● Work to complete: Write all of the entries out again exactly.

[Opening Records to use section]

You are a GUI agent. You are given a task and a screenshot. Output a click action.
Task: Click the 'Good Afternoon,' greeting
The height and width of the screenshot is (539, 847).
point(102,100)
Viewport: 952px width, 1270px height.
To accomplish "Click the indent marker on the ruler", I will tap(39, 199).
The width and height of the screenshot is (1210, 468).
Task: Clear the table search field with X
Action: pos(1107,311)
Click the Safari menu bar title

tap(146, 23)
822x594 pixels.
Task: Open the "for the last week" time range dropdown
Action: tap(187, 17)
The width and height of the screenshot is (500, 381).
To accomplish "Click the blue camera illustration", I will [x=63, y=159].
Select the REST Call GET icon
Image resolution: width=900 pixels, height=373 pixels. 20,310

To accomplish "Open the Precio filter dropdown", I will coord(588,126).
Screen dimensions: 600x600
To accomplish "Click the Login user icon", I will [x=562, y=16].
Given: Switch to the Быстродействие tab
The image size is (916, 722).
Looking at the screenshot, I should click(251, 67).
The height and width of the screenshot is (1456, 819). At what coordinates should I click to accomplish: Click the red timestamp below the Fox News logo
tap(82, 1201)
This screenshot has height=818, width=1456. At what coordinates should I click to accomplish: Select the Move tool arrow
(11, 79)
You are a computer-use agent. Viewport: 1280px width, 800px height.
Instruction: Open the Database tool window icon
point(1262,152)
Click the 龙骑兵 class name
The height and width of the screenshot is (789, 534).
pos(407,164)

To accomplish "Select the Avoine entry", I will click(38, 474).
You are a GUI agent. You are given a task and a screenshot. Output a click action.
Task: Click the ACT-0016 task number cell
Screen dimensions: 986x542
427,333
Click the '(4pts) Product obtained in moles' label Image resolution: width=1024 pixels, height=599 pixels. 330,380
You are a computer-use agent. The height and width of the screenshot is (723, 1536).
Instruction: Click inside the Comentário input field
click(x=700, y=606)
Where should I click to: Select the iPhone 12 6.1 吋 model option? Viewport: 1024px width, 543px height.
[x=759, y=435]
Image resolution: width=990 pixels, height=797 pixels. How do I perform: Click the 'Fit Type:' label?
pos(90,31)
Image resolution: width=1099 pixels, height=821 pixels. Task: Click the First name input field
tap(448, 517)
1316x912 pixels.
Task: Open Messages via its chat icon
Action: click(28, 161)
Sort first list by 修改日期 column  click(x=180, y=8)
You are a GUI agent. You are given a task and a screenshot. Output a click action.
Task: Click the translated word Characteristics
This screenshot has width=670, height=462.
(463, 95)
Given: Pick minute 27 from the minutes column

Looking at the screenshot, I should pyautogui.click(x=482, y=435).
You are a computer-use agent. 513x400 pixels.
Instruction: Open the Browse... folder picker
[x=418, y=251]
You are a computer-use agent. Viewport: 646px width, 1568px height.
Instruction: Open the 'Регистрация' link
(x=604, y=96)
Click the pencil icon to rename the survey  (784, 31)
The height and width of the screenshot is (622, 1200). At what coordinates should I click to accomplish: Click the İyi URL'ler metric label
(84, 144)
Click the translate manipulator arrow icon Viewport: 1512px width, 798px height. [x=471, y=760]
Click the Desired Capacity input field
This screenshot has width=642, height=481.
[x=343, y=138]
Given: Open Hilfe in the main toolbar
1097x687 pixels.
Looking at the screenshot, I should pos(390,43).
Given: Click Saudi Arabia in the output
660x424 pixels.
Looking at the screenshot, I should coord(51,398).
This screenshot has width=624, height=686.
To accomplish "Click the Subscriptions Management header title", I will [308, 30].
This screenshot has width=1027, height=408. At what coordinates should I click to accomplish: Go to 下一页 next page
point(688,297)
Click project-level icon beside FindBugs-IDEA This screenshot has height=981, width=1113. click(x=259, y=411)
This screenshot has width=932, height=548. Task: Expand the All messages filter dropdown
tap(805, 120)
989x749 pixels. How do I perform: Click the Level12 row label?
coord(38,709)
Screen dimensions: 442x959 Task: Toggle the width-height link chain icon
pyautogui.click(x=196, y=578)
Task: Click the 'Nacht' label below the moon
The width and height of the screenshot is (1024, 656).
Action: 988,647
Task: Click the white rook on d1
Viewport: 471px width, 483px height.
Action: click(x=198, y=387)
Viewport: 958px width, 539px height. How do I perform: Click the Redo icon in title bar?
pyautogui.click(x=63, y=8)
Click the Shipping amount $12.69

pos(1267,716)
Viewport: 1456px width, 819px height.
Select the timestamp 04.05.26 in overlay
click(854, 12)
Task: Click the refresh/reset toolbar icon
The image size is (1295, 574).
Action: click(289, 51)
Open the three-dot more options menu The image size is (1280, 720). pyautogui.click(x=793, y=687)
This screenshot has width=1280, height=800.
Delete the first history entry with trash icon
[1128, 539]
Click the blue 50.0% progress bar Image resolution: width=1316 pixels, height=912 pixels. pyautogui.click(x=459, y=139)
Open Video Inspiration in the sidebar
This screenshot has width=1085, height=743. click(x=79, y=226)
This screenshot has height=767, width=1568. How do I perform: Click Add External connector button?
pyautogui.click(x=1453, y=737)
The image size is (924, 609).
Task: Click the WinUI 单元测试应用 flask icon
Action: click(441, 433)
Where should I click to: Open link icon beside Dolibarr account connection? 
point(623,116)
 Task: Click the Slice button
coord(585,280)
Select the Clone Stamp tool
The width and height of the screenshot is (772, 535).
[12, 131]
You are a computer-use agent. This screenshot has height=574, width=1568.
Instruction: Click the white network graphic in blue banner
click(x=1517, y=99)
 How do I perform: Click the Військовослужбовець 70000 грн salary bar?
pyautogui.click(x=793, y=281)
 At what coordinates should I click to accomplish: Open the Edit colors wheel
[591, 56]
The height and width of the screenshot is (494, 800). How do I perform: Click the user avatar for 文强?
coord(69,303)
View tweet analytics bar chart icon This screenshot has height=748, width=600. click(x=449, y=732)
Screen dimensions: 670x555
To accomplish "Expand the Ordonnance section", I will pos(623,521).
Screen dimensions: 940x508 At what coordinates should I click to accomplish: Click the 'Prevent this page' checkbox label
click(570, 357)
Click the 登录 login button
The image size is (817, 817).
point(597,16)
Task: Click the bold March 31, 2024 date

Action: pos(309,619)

[Closing Records to use section]

● Solution to this problem:
You are a GUI agent. You are given a task and a screenshot. Output a click action.
Task: Click the 'Good Afternoon,' greeting
The height and width of the screenshot is (539, 847).
point(102,100)
Viewport: 952px width, 1270px height.
To accomplish "Click the indent marker on the ruler", I will tap(39, 199).
The width and height of the screenshot is (1210, 468).
Task: Clear the table search field with X
Action: pos(1107,311)
Click the Safari menu bar title

tap(146, 23)
822x594 pixels.
Task: Open the "for the last week" time range dropdown
Action: tap(187, 17)
The width and height of the screenshot is (500, 381).
To accomplish "Click the blue camera illustration", I will [x=63, y=159].
Select the REST Call GET icon
Image resolution: width=900 pixels, height=373 pixels. 20,310

To accomplish "Open the Precio filter dropdown", I will coord(588,126).
Screen dimensions: 600x600
To accomplish "Click the Login user icon", I will [x=562, y=16].
Given: Switch to the Быстродействие tab
The image size is (916, 722).
Looking at the screenshot, I should click(251, 67).
The height and width of the screenshot is (1456, 819). At what coordinates should I click to accomplish: Click the red timestamp below the Fox News logo
tap(82, 1201)
This screenshot has height=818, width=1456. At what coordinates should I click to accomplish: Select the Move tool arrow
(11, 79)
You are a computer-use agent. Viewport: 1280px width, 800px height.
Instruction: Open the Database tool window icon
point(1262,152)
Click the 龙骑兵 class name
The height and width of the screenshot is (789, 534).
pos(407,164)

To accomplish "Select the Avoine entry", I will click(38, 474).
You are a GUI agent. You are given a task and a screenshot. Output a click action.
Task: Click the ACT-0016 task number cell
Screen dimensions: 986x542
427,333
Click the '(4pts) Product obtained in moles' label Image resolution: width=1024 pixels, height=599 pixels. 330,380
You are a computer-use agent. The height and width of the screenshot is (723, 1536).
Instruction: Click inside the Comentário input field
click(x=700, y=606)
Where should I click to: Select the iPhone 12 6.1 吋 model option? Viewport: 1024px width, 543px height.
[x=759, y=435]
Image resolution: width=990 pixels, height=797 pixels. How do I perform: Click the 'Fit Type:' label?
pos(90,31)
Image resolution: width=1099 pixels, height=821 pixels. Task: Click the First name input field
tap(448, 517)
1316x912 pixels.
Task: Open Messages via its chat icon
Action: click(28, 161)
Sort first list by 修改日期 column  click(x=180, y=8)
You are a GUI agent. You are given a task and a screenshot. Output a click action.
Task: Click the translated word Characteristics
This screenshot has width=670, height=462.
(463, 95)
Given: Pick minute 27 from the minutes column

Looking at the screenshot, I should pyautogui.click(x=482, y=435).
You are a computer-use agent. 513x400 pixels.
Instruction: Open the Browse... folder picker
[x=418, y=251]
You are a computer-use agent. Viewport: 646px width, 1568px height.
Instruction: Open the 'Регистрация' link
(x=604, y=96)
Click the pencil icon to rename the survey  (784, 31)
The height and width of the screenshot is (622, 1200). At what coordinates should I click to accomplish: Click the İyi URL'ler metric label
(84, 144)
Click the translate manipulator arrow icon Viewport: 1512px width, 798px height. [x=471, y=760]
Click the Desired Capacity input field
This screenshot has width=642, height=481.
[x=343, y=138]
Given: Open Hilfe in the main toolbar
1097x687 pixels.
Looking at the screenshot, I should pos(390,43).
Given: Click Saudi Arabia in the output
660x424 pixels.
Looking at the screenshot, I should coord(51,398).
This screenshot has width=624, height=686.
To accomplish "Click the Subscriptions Management header title", I will [308, 30].
This screenshot has width=1027, height=408. At what coordinates should I click to accomplish: Go to 下一页 next page
point(688,297)
Click project-level icon beside FindBugs-IDEA This screenshot has height=981, width=1113. click(x=259, y=411)
This screenshot has width=932, height=548. Task: Expand the All messages filter dropdown
tap(805, 120)
989x749 pixels. How do I perform: Click the Level12 row label?
coord(38,709)
Screen dimensions: 442x959 Task: Toggle the width-height link chain icon
pyautogui.click(x=196, y=578)
Task: Click the 'Nacht' label below the moon
The width and height of the screenshot is (1024, 656).
Action: 988,647
Task: Click the white rook on d1
Viewport: 471px width, 483px height.
Action: click(x=198, y=387)
Viewport: 958px width, 539px height. How do I perform: Click the Redo icon in title bar?
pyautogui.click(x=63, y=8)
Click the Shipping amount $12.69

pos(1267,716)
Viewport: 1456px width, 819px height.
Select the timestamp 04.05.26 in overlay
click(854, 12)
Task: Click the refresh/reset toolbar icon
The image size is (1295, 574).
Action: click(289, 51)
Open the three-dot more options menu The image size is (1280, 720). pyautogui.click(x=793, y=687)
This screenshot has width=1280, height=800.
Delete the first history entry with trash icon
[1128, 539]
Click the blue 50.0% progress bar Image resolution: width=1316 pixels, height=912 pixels. pyautogui.click(x=459, y=139)
Open Video Inspiration in the sidebar
This screenshot has width=1085, height=743. click(x=79, y=226)
This screenshot has height=767, width=1568. How do I perform: Click Add External connector button?
pyautogui.click(x=1453, y=737)
The image size is (924, 609).
Task: Click the WinUI 单元测试应用 flask icon
Action: click(441, 433)
Where should I click to: Open link icon beside Dolibarr account connection? 
point(623,116)
 Task: Click the Slice button
coord(585,280)
Select the Clone Stamp tool
The width and height of the screenshot is (772, 535).
[12, 131]
You are a computer-use agent. This screenshot has height=574, width=1568.
Instruction: Click the white network graphic in blue banner
click(x=1517, y=99)
 How do I perform: Click the Військовослужбовець 70000 грн salary bar?
pyautogui.click(x=793, y=281)
 At what coordinates should I click to accomplish: Open the Edit colors wheel
[591, 56]
The height and width of the screenshot is (494, 800). How do I perform: Click the user avatar for 文强?
coord(69,303)
View tweet analytics bar chart icon This screenshot has height=748, width=600. click(x=449, y=732)
Screen dimensions: 670x555
To accomplish "Expand the Ordonnance section", I will pos(623,521).
Screen dimensions: 940x508 At what coordinates should I click to accomplish: Click the 'Prevent this page' checkbox label
click(570, 357)
Click the 登录 login button
The image size is (817, 817).
point(597,16)
Task: Click the bold March 31, 2024 date

Action: pos(309,619)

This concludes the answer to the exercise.